The darker sugars can contribute a subtle aftertaste (sometimes desired) and are more appropriate for heavier, darker beers.
Simple sugars, like Corn or Cane Sugar, are used most often though many brewers use dry malt extract too. Ounce for ounce, Cane Sugar generates a bit more carbon dioxide than Corn Sugar, and both pure sugars carbonate more than malt extract, so you will need to take that into account.

Honey is difficult to prime with because there is no standard for concentration.! The gravity of honey is different jar to jar. To use hone y, you will need to dilute it and measure its gravity with a hydrometer. For all sugars in general, you want to add 2-3 gravity points per gallon of beer to prime.

Remember, the above are measurements for a 5 Gallon batch. It is always best to heat up anything that you are using for priming with water. If you are doing less than 5 Gallons at a time, then here are some things to take into account.

5 Gallons will give you.
54 x 12 oz Bottles
40 x 16 oz Bottles
32 x 22 oz Bottles

So divide the number of bottles into whatever you wish to use for priming and that will give you the amount your looking for.

Bottom line: use the sugar that you feel most comfortable with. Each of us has their own favorites. -->

The October 2010 Basic Brewing radio was all about alternative priming methods, and the guest (who btw, although he is a minister, from michigan, and is an expert on bottling, is NOT ME, but the coincidence is freaky) offers info on calculating how to prime with strange things.

October 28, 2010 - Alternate Priming Sugars
Home brewer Drew Filkins shares his technique of using alternative ingredients to put the bubbles in his brew.

Hydrometer readings and sugar content charts from HomeWinemaking.com http://www.home-winemaking.com/winemaking-2b.html

Here's what I'm doing with my Sri Lankin Stout, bottling with Jaggery Mollasses.


I figured out the calculation for using Jaggery Mollasses from Bangladesh to prime my Sri-lankin stout.

Basically what you need to do is look for the sugar or carbhydrate amount in the syrup and the serving size, they are defining it by.

You also want to first calculate how much corn sugar you would normally use to carb to whatever style you are aiming for, then convert that to grams.

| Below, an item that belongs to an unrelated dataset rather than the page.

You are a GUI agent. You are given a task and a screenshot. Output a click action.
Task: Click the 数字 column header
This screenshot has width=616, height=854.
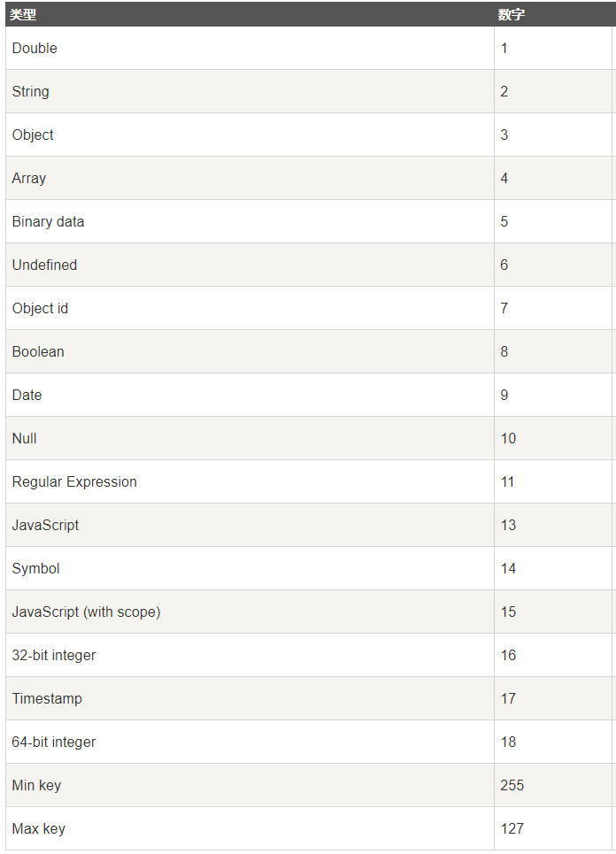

Then based on the amount of sugar (OR CARBOHYDRATES if sugars is not listed, which on some products labels they don't) per whatever serving size they give, you then will know how much of the stuff to use..


Ie, my stout I want to carb to 2.45 volumes of co2, which measures out to 4.3 oz of corn sugar at 70 degrees.

That works out to 121.9 grams.

That works our to about 5/8 of a cup. I will add that to enough water to get to 2 cups and boil it.

If you CAN'T find any nutritional info (which by law I thought it has to be posted somethwere) you're going to have to fudge it. you can treat it as mollasses, or honey and use the recommended measurment. Refer to the chart above for more info.

Listen to the podcast for a better explantaion..

I've been playing around with flavoring my priming solution at bottling time for that last bit of mouth hit and aroma when you open the bottle. I've done chilies, citrus peels, and even some spices in the boil and strained out after. I decided to add 1.5 ounces of ginger to my priming sugar boil.

As you can see it has a nice straw color as opposed to the clear you are used to. It smelled amazingly like ginger.

I've also done it with dried chilli peppers for my chocolate mole porter. And done citrus peels with various beers such as using orange peels in my wits.

You could do it with any dry spice, such as cloves, coriander, star anise for a licorice beer, cinnamon and even a vanilla beer. You can do with this is to add some lactose to the boil as well, since it is unfermentable, it should sweeten the flavor somewhat.

Other things to consider are hard candies such as jolly ranchers or even peppermint candies, you need to melt them down with water in a double boiler. Jolly ranchers, and mints will really impart a strong flavor. My nephew makes flavored schnapps employing that method and they are full of flavor. Even tootsie rolls might work.

I'm planning to try crystallized/candied ginger next time. Evidently it has a sweeter less biting flavor to it.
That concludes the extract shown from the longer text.